**DRAFT** KaTeX support

wires commented 1 year ago

This is an request for comments on supporting TeX markup to Nostr.

Update 2023/02/03:

Prefixed "katex" tag with "t",.
Use custom regular event instead of metadata event for macros (inline, below).

Wanted to clarify that I intent for this to proposal to remove some unwanted freedoms in implementing TeX rendering and settle on existing conventions used in plaintext e-mail, math wikis and conversation platforms like Zulip.

Regular Nostr clients SHOULD NOT (have to) implement this because of the potential misuse (e.g. due to a bad implementation), such as:

advertisers using "funny" fonts to stand out,
abusing $\mathrm{abc}$ to shadow plaintext abc in some way,
crafting events with content containing $$#[0]$$ etc., in order to exploit the KaTeX implementation in some way

Then again, maybe TeX support is a cool feature and will be used in created ways?

TeX itself is very precisely specified and uses a versioning scheme that converges to pi (and for the font subsystem it depends on (metafont) is converges to e, see https://en.wikipedia.org/wiki/TeX#TeX82). As such, KaTeX + version therefor precisely specify an "archival quality" language for mathematical notation which should render identically on clients and additionally is readable in plain text. There overlap with MathML here but nobody uses that as input language, it is used only embedded in (X/HT)ML documents, but it also has "archival quality" implementation/specification).

End Update

Motivation:

Mathematical notation is generally written using inlined single or double dollar delimited TeX expressions. For example:

Relativistic energy is given by $$E_\mathrm{rel} = \sqrt{(m_0 c^2)^2 + (pc)^2}$$ However using the Lorentz factor $\gamma$ this can be written as > $E={\gamma}mc^2$.

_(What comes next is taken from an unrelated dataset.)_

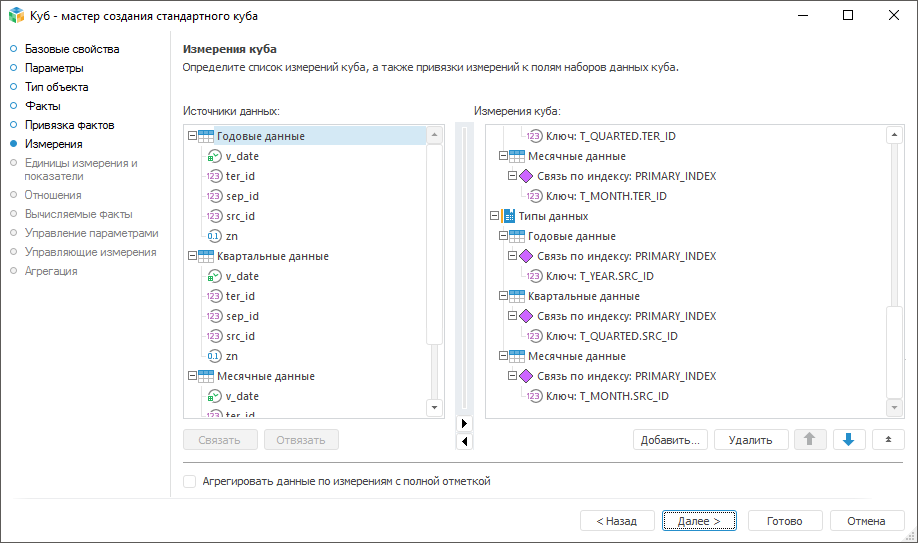Open the Базовые свойства page
The image size is (918, 543).
coord(71,49)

Relativistic energy is given by
$$E_\mathrm{rel} = \sqrt{(m_0 c^2)^2 + (pc)^2}$$
However using the *Lorentz factor* $\gamma$
this can be written as $E={\gamma}mc^2$.

KaTeX is a relatively safe and limited subset of LaTeX, see https://katex.org/docs/supported.html and https://katex.org/docs/security.html.

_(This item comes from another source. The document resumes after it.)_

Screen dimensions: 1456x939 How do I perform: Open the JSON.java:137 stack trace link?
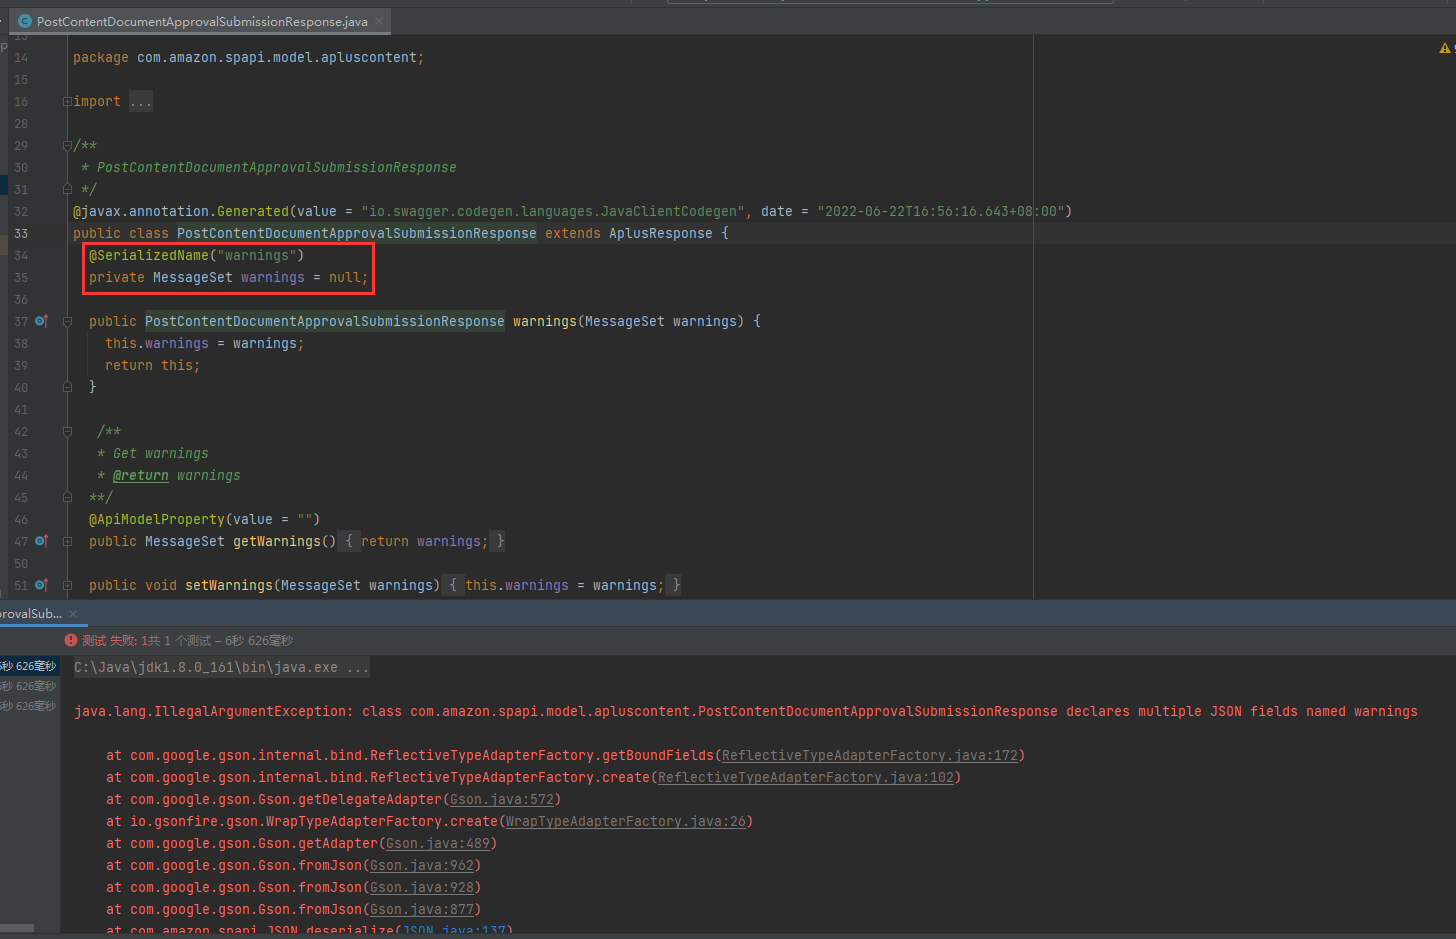pos(459,930)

Below follow two proposals, one KISS and one modeled after NIP-08. Shoot!

Simple KaTeX support

An event with a tag "katex" MUST contain KaTeX code within its .content.

The KaTeX code MUST be delimited by $..$ for inline mode or $$..$$ for display mode.

Supporting clients SHOULD replace KaTeX code (including the delimiters) with an inline or display block containing one of the following.

fallback unicode text when appropriate (for example in terminals).
live KaTeX DOM node
vector/raster image resulting from a (sandboxed) KaTeX render

The tag SHOULD include the KaTeX which was used to author the message, for example ["t", "katex","version","0.16.4"].

Persistent Macros

One or more ["t", "katex","macro", KaTeX_macro] tags MAY be provided, whose KaTeX_macro code MUST be executed before all other TeX expressions and it's \gdef commands MUST be persisted. See https://katex.org/docs/api.html#persistent-macros

Metadata Prelude

Update 2023/02/03:

Change "prelude" to plural "preludes"
Moved "version" into prelude definition
Expanded example for KaTeX macro definition event
[ ] TODO implement/test this and rewrite section

After some sleep, clearly instead of donkey-patching this into the kind:0 messages, it seems better to use a custom regular event (say kind:1001), this would immediately prevent breaking/rewriting older events and does not pollute kind:0 content, which should remain small and relevant.

End update

We can also store a common collections of macros ("prelude") ~~in our metadata~~.

If the ~~metadata~~ katex macro events .content contains a "katex" property of the following form:

{ "content": { "katex-macros": {
    "preludes": {
      "topology": ["0.16.4", "\newcommand{\Top}[2]{\mathcal{T}(#1,#2)}"],
      "bitcoin": ["0.16.2", "\newcommand{\Hash}[1]{\mathrm{SHA256}}"]
    }
} } }

Then one or more ["t", "katex-macro", eventId, name] tags MAY be provided.

The client should then look up the name in the katex macro event.

~~Authors should take caution not to break old events.~~ "katex" tagged events are now immutably referencing their macros so old events won't break and existing macro's can easily be queried from a relay ["REQ","available-katex-macros", {kind:1001}].

Update 2023/02/03: The following section is crazy/overkill. Skip/ignore. End Update

Alternative for KaTeX support (discuss?)

Based on NIP-08 Handling Mentions where mentions are $ or $$ delimited KaTeX blocks.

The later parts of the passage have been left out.